An astute observer could have answered, Basically nothing, and been mostly correct. Even while Ray was failing to get into the sixth inning against the Orioles, there were signs indicating that a turnaround was on the horizon. For one thing, Ray was still getting plenty of strikeouts—at the end of May he had 68 Ks in 60.2 innings—and his xFIP remained well below his ERA. More than anything, Ray was a victim of bad timing, in that he was continually pitching himself out of games by giving up homers at the worst possible moment and letting things get away from him one bad inning at a time. Ray made eight starts between April 30 and June 6, and in each of those games he surrendered every run he gave up during one single inning.

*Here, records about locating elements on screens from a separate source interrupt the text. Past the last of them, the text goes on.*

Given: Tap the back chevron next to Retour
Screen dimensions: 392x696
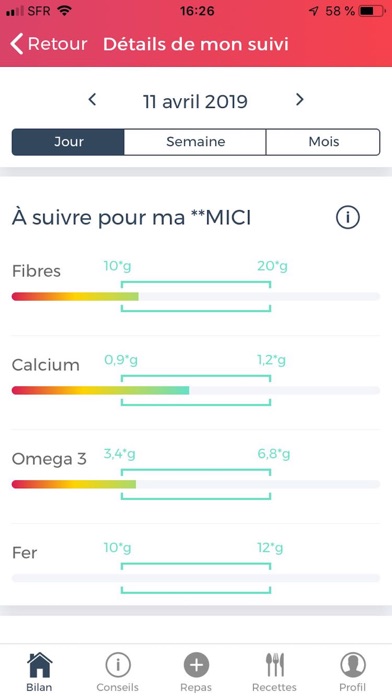Looking at the screenshot, I should tap(16, 44).
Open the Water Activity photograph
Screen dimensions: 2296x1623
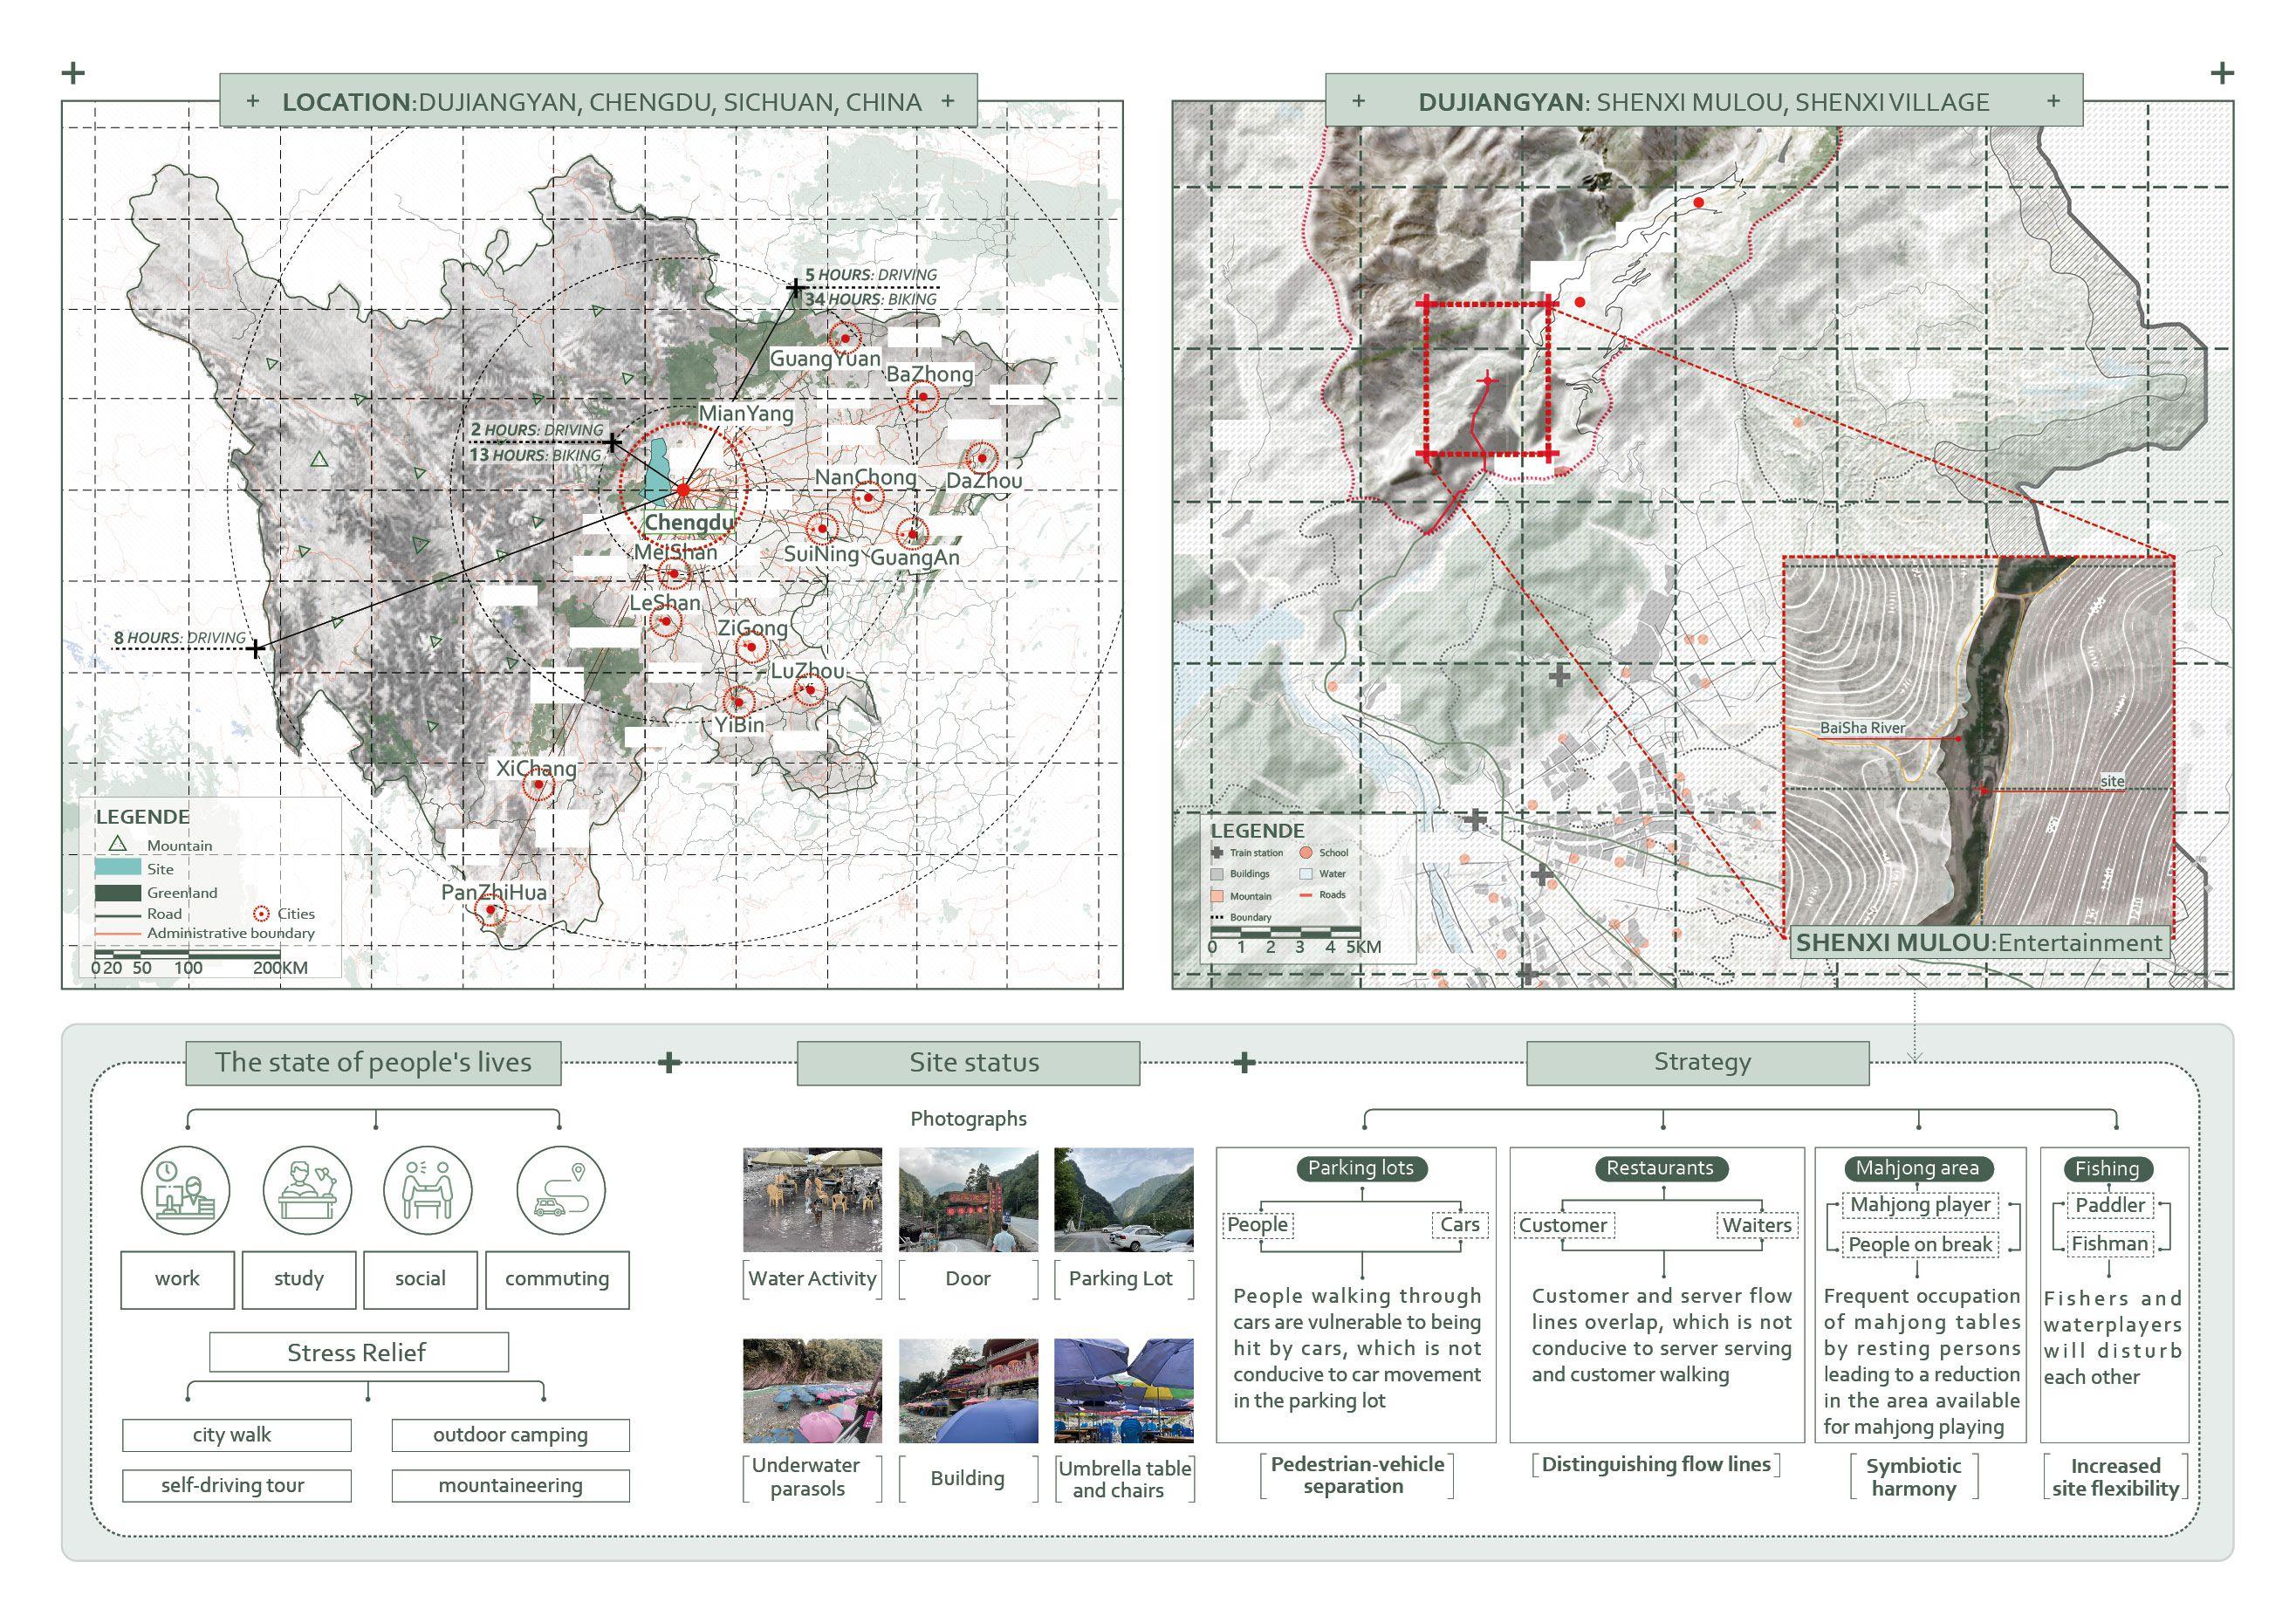(812, 1199)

So maybe Ray was onto something after that June 1 start against the Orioles when he told reporters that his "stuff was good" and that there were just "some things that didn't go his way." This is just what pitchers say, sometimes, but Ray also sounded like a man who knew things were about to get better:
“I just have to trust the process, go about my business every single day like I do and things are gonna turn,” he said. “This was my 11th start, so I’ve probably got at least 20 to 22 left. That’s two-thirds of the year. I mean I’ve got plenty of time.”Seattle Times
And look who has been proven correct! In his last six starts Ray has posted a 0.91 ERA and struck out 46 batters in 39.2 innings. On July 3 he struck out 12 A's in a 2-1 victory, and then on July 9 he went head-to-head with his former team's current ace, Alek Manoah, and pitched six strong innings on his way to another 2-1 victory.
Look at Robbie Ray's numbers now—a 3.51 ERA with 123 strikeouts in 110.1 innings—and you'd never know that he got off to such a rough start. He's probably not going to repeat as the Cy Young winner, but he looks a hell of lot like an ace, which is exactly what the Mariners paid for.
So that's what's going on with Robbie Ray. This has been the Robbie Ray Update.